Conventional pest control is believed to be the oldest form of treatment. All pest control products that fall within this category contain a combination of chemical ingredients. While modern society is beginning to turn away from conventional chemical pesticides and insecticides, they are still some of the popular treatments.
The chemical found in conventional pesticides has been determined to be harmful to the environment. Conventional pest control products have contributed to global climate change, according to research. The chemicals utilized to eradicate pests like ants, cockroaches, spiders, termites, boxelder bugs, and fleas are very effective.
Governments all over the world have joined forces to minimize environmental damage related to chemical insecticides. The United States government created an agency in December 1970 to take on pesticide manufacturers and vendors. The Environmental Protection Agency “EPA” tackles a variety of environmental issues, including climate change.
How Does Conventional Pest Control Work?
Conventional pest control includes chemical-based pesticides and insecticides. The strength ranges from the standard- to industrial-grade, with the latter being the strongest. Pesticides are utilized to combat nearly all insect species. Most formulas are applied directly to ensure maximum effectiveness.
A pest fogger (bug bomb) is also classified as a conventional pest control product. Foggers are comprised of chemicals and other ingredients in the form of an aerosol. The most common chemical found in over-the-counter pest foggers is pyrethrin, a powerful pest repellent.
Pest foggers are mostly utilized to get rid of cockroaches, fleas, and spiders. The ingredients come in an aerosol canister, which must be activated in a contained environment to deliver effective results. These conventional pest control products are very popular. In fact, they are utilized by both consumers and exterminators in residential, commercial, and industrial settings.
The recommendations are generally the same across the pest control industry. One fogger is recommended for a small room or confined space. The room must be completely sealed and vacant before activation. Place the fogger in the center of a newspaper to protect the surface. Before activating, the home must be vacant with the exception of the user. Activate the fogger and rush out of the room as quickly as possible.
The room must stay sealed for at least two hours. Cockroach foggers work by penetrating hard-to-reach places. Cleanup can be a bit timely but is necessary to protect the occupants from coming into contact with pyrethrin.
Insect foggers can be utilized alone or combined with other conventional pest control products.
Traps play a very important role in pest management. There are several different types of pest control traps. There are mouse traps, adhesive traps, and bait stations. These products can be utilized alone or combined with a primary treatment like pesticides.

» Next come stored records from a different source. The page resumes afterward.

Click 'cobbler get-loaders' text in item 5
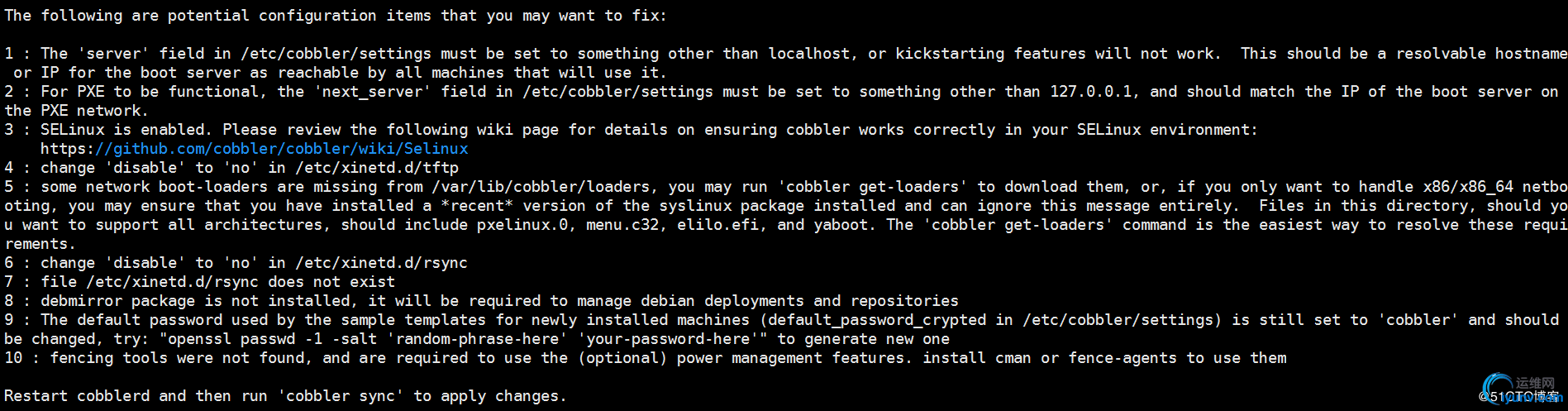The image size is (1568, 411). [x=872, y=187]
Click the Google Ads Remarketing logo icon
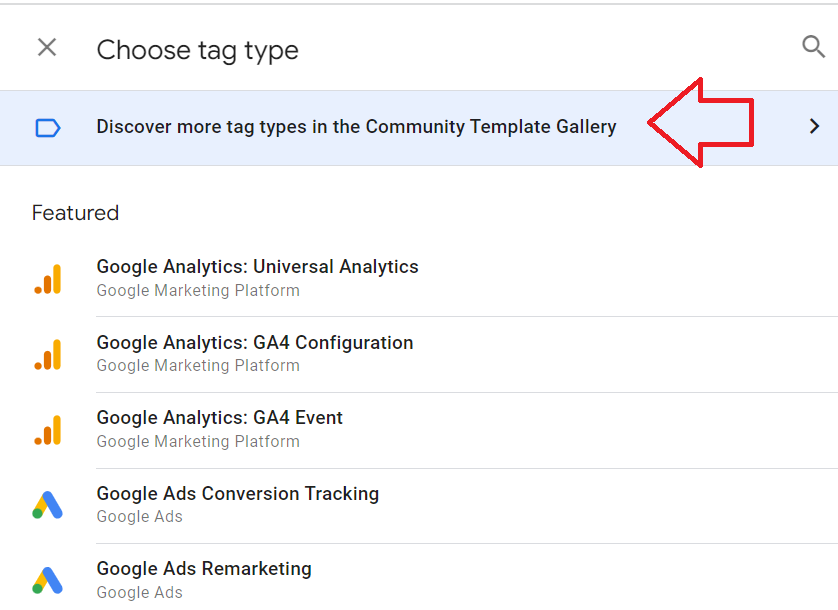 click(x=48, y=580)
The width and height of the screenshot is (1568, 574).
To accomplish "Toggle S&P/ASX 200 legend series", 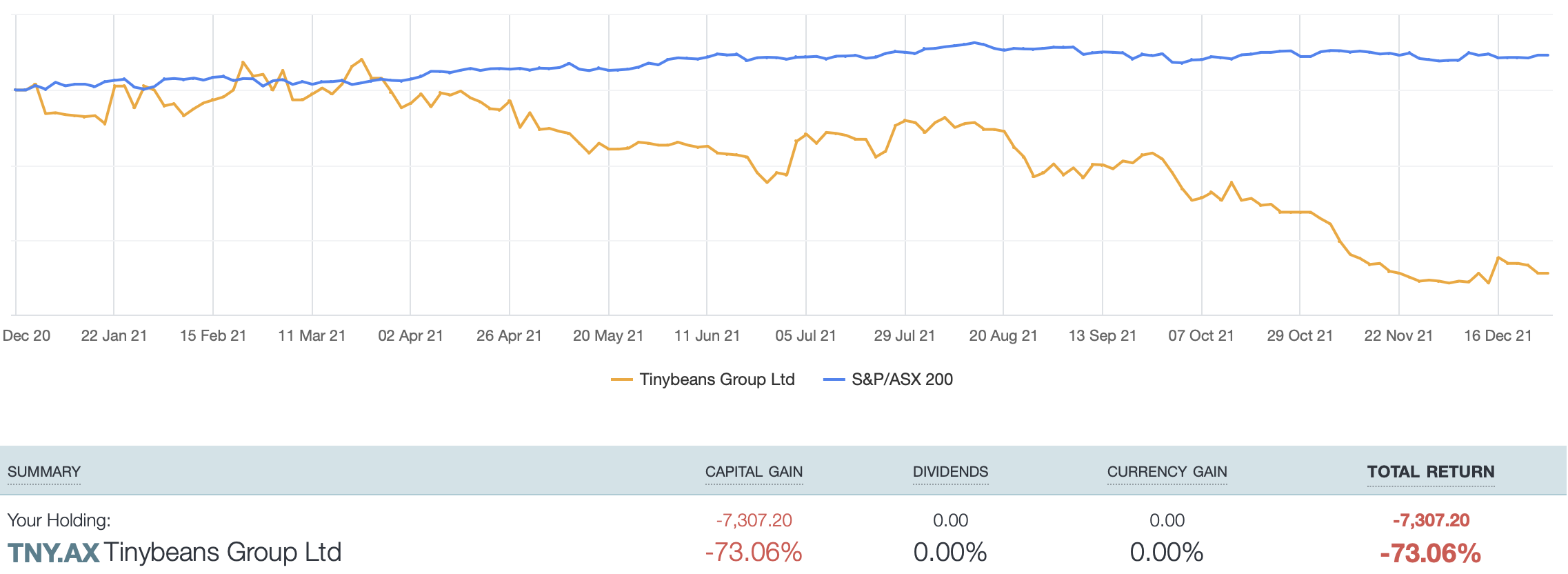I will 902,379.
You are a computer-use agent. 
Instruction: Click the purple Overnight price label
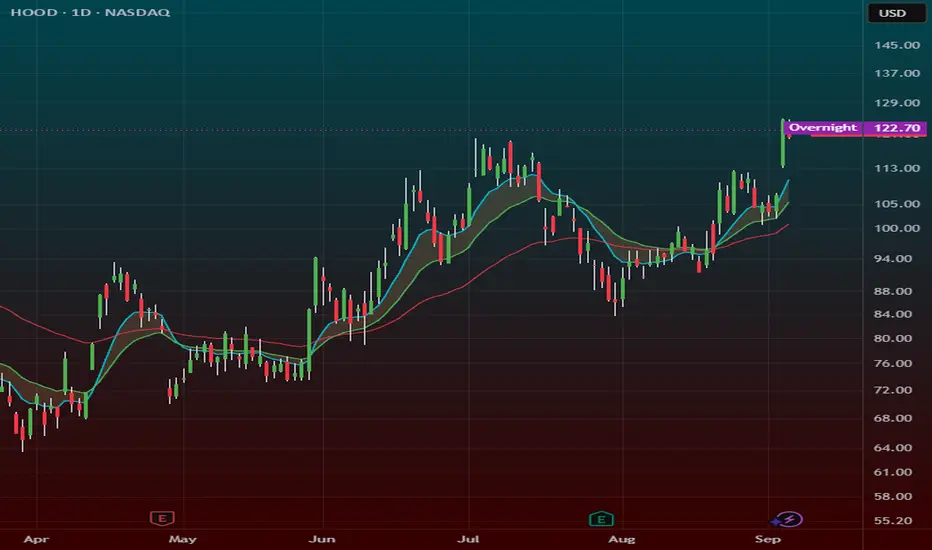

Conventional pesticides contain a variety of chemicals, such as atrazine, endosulfan, chlordane, aldrin, and chlordecone. Each brand has a unique formula designed to target one or more pest species.
Pesticides come in the form of a spray, which is applied directly.
All pesticides manufactured and sold in the United States must meet specific EPA requirements. One particular requirement is the active ingredient rating. The EPA restricts the number of active ingredients in insecticides and pesticides. The current number was decreased by 50 percent to combat climate change.
Pesticide active ingredients are broken down into three categories. The first category is conventional, which includes all ingredients, excluding antimicrobial and biological pesticides. The second category is antimicrobial, which includes substances utilized to eradicate or prevent microorganism growth. This includes fungi, viruses, and bacteria found on surfaces and inanimate objects.
The last category is biopesticides, which apply to all ingredients derived from natural sources.
Our Conventional Pest Control Protocol
Our residential pesticide begins with a visual home inspection. A certified pest control technician is dispatched to the home to conduct the assessment. The technician meets briefly with the homeowner before implementing the inspection. There are several reasons why a home inspection is a vital part of pest management. The collected data is applied to every aspect of the process. It is utilized to identify the pest, locate infested areas, and create a treatment plan.
Immediately upon completion of the home inspection, the technician consults with the client. The technician breaks down the findings to ensure the client has a full understanding of the process. If the client agrees to hire our company, the technician then writes out a quote. The written quote contains vital information, including treatment strategy, price, and other details.
The treatment is implemented on the second visit. A follow-up visit is specifically for the post-treatment inspection. The collected data helps the technician determine if the treatment strategy was effective.
If additional treatment is required, the appointment is scheduled with a two- or three-week gap. This allows enough time for any eggs to hatch.